Legal Services Award Pay Calculator
Work out what a week under the Legal Services Award actually pays — the right classification level, weekend overtime, casual loading and super, calculated the way the award says.
How the Legal Services Award is applied
- Minimum rates are set per classification level — the calculator uses the adult rates from clause 15.1, current from the first full pay period on or after 1 July 2026.
- Casuals get a 25% loading and a minimum 4-hour engagement — longer than most awards, so a two-hour casual shift still costs four hours’ pay.
- Day workers’ ordinary hours sit Monday to Friday, 7am–6.30pm. There are no ordinary weekend hours — any Saturday or Sunday work is overtime from the first minute.

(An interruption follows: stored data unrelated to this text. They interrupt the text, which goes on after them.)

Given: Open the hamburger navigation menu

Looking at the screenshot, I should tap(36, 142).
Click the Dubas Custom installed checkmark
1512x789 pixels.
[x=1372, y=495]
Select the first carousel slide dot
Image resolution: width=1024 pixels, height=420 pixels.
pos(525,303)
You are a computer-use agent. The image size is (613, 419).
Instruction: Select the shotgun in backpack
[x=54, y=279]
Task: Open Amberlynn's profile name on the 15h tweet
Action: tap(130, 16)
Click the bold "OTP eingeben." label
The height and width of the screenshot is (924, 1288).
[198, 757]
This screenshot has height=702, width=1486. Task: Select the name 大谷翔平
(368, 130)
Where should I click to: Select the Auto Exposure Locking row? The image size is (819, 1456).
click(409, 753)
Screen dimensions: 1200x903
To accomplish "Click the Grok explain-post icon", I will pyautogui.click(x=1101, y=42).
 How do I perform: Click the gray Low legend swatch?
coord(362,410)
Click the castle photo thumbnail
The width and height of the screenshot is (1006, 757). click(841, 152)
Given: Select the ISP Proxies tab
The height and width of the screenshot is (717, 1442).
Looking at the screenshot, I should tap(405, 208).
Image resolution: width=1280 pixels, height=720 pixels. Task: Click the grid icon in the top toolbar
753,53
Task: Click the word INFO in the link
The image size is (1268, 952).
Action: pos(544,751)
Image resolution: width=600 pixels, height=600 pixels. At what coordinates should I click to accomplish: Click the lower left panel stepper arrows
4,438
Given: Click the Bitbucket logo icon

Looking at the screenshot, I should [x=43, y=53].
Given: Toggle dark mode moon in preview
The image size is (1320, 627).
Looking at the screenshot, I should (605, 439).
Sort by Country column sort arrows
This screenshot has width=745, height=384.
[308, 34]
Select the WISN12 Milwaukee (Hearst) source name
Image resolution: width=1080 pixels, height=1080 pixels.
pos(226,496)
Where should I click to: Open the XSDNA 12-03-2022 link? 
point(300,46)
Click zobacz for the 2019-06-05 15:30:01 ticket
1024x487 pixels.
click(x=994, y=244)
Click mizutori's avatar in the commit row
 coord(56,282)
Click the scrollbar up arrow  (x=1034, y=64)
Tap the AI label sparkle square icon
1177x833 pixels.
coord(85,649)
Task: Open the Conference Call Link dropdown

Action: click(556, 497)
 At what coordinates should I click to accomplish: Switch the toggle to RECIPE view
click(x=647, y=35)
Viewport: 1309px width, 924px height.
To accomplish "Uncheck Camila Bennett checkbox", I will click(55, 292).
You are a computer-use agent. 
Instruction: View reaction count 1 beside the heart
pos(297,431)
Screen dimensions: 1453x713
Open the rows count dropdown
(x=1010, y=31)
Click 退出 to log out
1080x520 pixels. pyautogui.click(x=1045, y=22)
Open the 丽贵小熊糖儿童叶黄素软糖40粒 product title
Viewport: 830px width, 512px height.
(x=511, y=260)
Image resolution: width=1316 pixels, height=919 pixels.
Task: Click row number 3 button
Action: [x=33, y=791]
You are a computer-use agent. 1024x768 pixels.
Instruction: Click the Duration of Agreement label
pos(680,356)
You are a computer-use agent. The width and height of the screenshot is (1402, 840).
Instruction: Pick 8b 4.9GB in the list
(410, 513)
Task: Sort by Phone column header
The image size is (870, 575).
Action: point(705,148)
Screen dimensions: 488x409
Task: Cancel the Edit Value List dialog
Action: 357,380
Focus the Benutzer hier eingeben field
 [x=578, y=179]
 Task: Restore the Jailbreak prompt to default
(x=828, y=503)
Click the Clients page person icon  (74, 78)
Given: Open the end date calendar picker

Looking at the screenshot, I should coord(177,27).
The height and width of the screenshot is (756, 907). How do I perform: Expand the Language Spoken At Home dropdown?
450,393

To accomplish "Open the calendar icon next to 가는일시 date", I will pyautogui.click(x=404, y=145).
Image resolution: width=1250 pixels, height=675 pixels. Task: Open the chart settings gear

- Overtime runs at 150% for the first 3 hours, then 200% (Monday to Saturday noon); Saturday afternoon and Sunday are 200% with a 3-hour minimum; public holidays 250%. The award states permanent rates — the calculator adds the 25% loading for casuals.
- Superannuation (12%) applies to ordinary-time earnings, including penalty rates — but not to overtime.
- After overtime, staff are entitled to a 10-hour break before their next start (8 by written agreement) — bring someone back sooner and every hour is 200% until they’re released.
Who the award covers
- Law firms and legal practices — employers in the business of providing legal and legal support services
- Legal receptionists, records clerks and office juniors
- Legal secretaries and legal assistants
- Paralegals and senior legal support staff
- Law graduates awaiting admission and law clerks
Community legal centres and Aboriginal legal services sit outside this award, and businesses whose main activity isn’t legal services usually classify their admin staff under the Clerks — Private Sector Award. Admitted solicitors aren’t in the classification structure at all.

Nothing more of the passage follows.